リンパ浮腫に対する複合治療とは、単に複数の治療を並べることではありません。

大切なのは、患者ごとの病状や生活背景に合わせて、
「今、何を優先すべきか」
「どの治療を組み合わせるべきか」
「どのタイミングで見直すべきか」
を判断しながら治療を進めることです。

たとえば、圧迫療法だけでは不十分な場合には、リンパドレナージや運動療法を組み合わせる。
保存療法を継続しても改善が乏しい場合には、リンパ流再建手術の適応を検討する。
手術後も、圧迫療法や生活指導を継続し、長期的に悪化を防ぐ。

このように、保存療法と手術療法を切り離さず、同じ方針のもとで一貫して行うことが、当院の考える真の複合治療です。

7月から運動療法を再開

さらに当院では、7月からリンパ浮腫患者を対象とした運動療法を再開します。

リンパ浮腫では、適切な圧迫を行いながら身体を動かすことで、リンパ液の流れを助けることが期待されます。

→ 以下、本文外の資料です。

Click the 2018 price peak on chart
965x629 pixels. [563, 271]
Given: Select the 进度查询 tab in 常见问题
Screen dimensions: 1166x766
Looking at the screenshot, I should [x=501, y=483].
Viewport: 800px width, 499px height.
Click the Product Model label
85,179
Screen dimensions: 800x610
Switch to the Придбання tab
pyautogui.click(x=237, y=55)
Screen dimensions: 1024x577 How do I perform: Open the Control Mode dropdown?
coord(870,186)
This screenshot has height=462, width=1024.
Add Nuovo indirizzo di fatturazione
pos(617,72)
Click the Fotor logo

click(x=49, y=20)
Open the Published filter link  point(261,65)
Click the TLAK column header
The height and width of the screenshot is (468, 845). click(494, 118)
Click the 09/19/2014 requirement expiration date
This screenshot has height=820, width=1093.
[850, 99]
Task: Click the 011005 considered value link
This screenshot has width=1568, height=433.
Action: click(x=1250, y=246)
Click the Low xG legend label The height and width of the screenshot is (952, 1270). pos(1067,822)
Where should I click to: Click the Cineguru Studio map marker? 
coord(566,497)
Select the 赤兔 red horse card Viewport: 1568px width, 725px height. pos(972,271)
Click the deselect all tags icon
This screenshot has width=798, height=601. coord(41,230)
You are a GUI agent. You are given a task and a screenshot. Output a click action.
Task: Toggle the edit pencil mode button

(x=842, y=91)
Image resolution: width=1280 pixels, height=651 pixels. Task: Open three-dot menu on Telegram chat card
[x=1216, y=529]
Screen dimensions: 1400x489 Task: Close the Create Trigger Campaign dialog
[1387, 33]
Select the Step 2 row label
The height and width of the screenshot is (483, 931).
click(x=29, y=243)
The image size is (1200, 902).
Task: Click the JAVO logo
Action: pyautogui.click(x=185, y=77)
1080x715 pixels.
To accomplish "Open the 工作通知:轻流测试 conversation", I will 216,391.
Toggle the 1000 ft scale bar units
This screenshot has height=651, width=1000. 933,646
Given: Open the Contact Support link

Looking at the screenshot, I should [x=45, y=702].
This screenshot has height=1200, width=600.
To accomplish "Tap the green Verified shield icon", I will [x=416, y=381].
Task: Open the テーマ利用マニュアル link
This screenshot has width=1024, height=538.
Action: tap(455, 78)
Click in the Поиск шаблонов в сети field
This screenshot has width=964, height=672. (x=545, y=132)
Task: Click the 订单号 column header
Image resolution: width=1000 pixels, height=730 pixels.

ただし、運動は「何でもすればよい」というものではありません。
リンパ浮腫の状態、体力、既往歴、手術歴、圧迫療法の状況などを考慮しながら、安全に行うことが重要です。

当院では、これまでがん治療後の運動療法に長く関わってきたスタッフが中心となり、リンパ浮腫患者に適した運動療法を進めていく予定です。

詳細については、決まり次第あらためてお知らせいたします。

悪くならないようにコントロールするために

リンパ浮腫は、短期間で完全に終わる治療ではなく、長く付き合っていく必要のある疾患です。

だからこそ、治療の目的は「一時的に細くすること」だけではありません。
むくみを悪化させないこと、蜂窩織炎を予防すること、日常生活をできるだけ快適に送ること、そして必要なタイミングで適切な治療を選択することが重要です。

当院では、初診、再診、保存療法、手術、運動療法を連携させながら、患者にとってより良いリンパ浮腫治療を提供できる体制を整えていきます。

大阪あべのリンパ浮腫クリニックは、真の複合治療ができるリンパ浮腫専門クリニックとして、これからも診療体制の充実に取り組んでまいります。